Era un deseo que tenía desde hace mucho tiempo y del que he querido librarme. Me imaginaba que eso de ser el amo de un país daba más gusto. La ocasión era buena y el negocio quedó concluido en pocos días. Al presidente le llegaba el agua hasta el cuello: su Gobierno, compuesto por paniaguados suyos, estaba en peligro. Las arcas estaban vacías e imponer nuevos impuestos hubiera sido la señal para el derrocamiento de todo el clan que asumía el poder, tal vez de una revolución. Ya había un general que armaba bandas de rebeldes y prometía cargos y empleos al primero que llegaba.
En cuatro días nos pusimos de acuerdo. Anticipé algunos millones y asigné al presidente, a todos los ministros y a sus secretarios unos estipendios dobles que los que recibían del Estado. Me han dado en prenda -sin que lo sepa el pueblo- las aduanas y los monopolios. Además, el presidente y los ministros han firmado un convenio secreto que, prácticamente, me da el control sobre toda la vida de la nación. Aunque yo parezca, cuando vaya por allí, un simple huésped de paso, soy, en realidad, el amo casi absoluto del país.

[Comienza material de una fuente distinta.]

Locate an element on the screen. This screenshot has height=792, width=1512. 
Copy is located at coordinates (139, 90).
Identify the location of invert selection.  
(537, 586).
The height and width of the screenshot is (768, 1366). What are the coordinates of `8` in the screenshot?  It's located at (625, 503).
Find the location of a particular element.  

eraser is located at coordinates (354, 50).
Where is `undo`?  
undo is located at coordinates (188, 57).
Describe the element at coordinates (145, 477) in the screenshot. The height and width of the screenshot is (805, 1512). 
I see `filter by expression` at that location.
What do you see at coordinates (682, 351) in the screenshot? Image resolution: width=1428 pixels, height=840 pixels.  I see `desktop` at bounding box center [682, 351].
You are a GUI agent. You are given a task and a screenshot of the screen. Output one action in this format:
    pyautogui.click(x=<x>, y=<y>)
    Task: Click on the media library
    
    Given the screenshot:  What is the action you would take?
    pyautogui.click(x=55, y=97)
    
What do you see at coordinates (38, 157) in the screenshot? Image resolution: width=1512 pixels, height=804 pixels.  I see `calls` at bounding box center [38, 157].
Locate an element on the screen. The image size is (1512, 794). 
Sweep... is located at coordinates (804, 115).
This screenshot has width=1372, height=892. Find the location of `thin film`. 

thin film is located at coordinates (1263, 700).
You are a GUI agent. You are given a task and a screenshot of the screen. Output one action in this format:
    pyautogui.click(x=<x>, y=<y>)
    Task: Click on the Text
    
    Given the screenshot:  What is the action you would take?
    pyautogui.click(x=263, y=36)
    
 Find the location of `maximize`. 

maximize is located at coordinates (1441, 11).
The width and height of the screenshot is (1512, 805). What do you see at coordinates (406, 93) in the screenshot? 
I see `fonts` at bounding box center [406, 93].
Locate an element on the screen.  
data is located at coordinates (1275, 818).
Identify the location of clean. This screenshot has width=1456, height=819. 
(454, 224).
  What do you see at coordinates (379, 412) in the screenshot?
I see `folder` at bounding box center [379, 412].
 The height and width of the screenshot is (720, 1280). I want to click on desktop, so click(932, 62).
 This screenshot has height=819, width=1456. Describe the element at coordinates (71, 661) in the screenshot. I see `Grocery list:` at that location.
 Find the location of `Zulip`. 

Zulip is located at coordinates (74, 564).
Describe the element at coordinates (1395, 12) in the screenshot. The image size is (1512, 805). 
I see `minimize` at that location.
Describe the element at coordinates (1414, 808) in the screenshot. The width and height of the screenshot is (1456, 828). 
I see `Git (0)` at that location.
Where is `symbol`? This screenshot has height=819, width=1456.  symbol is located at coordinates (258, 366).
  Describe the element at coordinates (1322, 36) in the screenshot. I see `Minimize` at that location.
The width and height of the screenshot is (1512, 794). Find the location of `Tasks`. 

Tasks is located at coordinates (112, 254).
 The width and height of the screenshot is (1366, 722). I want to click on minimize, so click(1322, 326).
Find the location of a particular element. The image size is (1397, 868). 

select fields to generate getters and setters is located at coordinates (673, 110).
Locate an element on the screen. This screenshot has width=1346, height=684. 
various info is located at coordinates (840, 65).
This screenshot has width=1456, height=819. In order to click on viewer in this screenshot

Sufrir todas las molestias y servidumbre de la comedia política es una fatiga tremenda, pero ser el titiritero que, tras el telón, puede solazarse tirando de los hilos de los fantoches obedientes a sus movimientos es un oficio voluptuoso
El espectáculo, para mí, es bastante divertido. Las Cámaras continúan legislando, en apariencia libremente; los ciudadanos siguen imaginándose que la nación es autónoma e independiente y que de su voluntad depende el curso de los acontecimientos. No saben que todo lo que ellos creen poseer -vida, bienes, derechos civiles- penden, en última instancia, de un extranjero desconocido para ellos, es decir, de mí.
Mañana puedo ordenar la clausura del Parlamento, una reforma de la Constitución, el aumento de las tarifas de aduanas, la expulsión de los inmigrantes. Podría, si quisiese, revelar los acuerdos secretos de la camarilla ahora dominante y derribar con ello al Gobierno, desde el presidente hasta el último secretario. No me sería imposible siquiera empujar al país que tengo en mis manos a declarar la guerra a una de las repúblicas limítrofes.
Un sindicato de negocios
Este poder oculto, pero ilimitado, me ha hecho pasar algunas horas agradables. Sufrir todas las molestias y servidumbre de la comedia política es una fatiga tremenda, pero ser el titiritero que, tras el telón, puede solazarse tirando de los hilos de los fantoches obedientes a sus movimientos es un oficio voluptuoso. Yo no soy más que el rey de incógnito de una pequeña república en desorden, pero la facilidad con que he conseguido adueñármela y el evidente interés de todos los enterados en conservar el secreto, me hace pensar que otras naciones, y bastante más grandes e importantes que la mía, viven, sin darse cuenta, bajo una análoga dependencia de misteriosos soberanos extranjeros. Siendo necesario mucho más dinero para su adquisición, se tratará, en vez de un solo dueño, como en mi caso, de un trust, de un sindicato de negocios, de un grupo restringido de capitalistas o de banqueros.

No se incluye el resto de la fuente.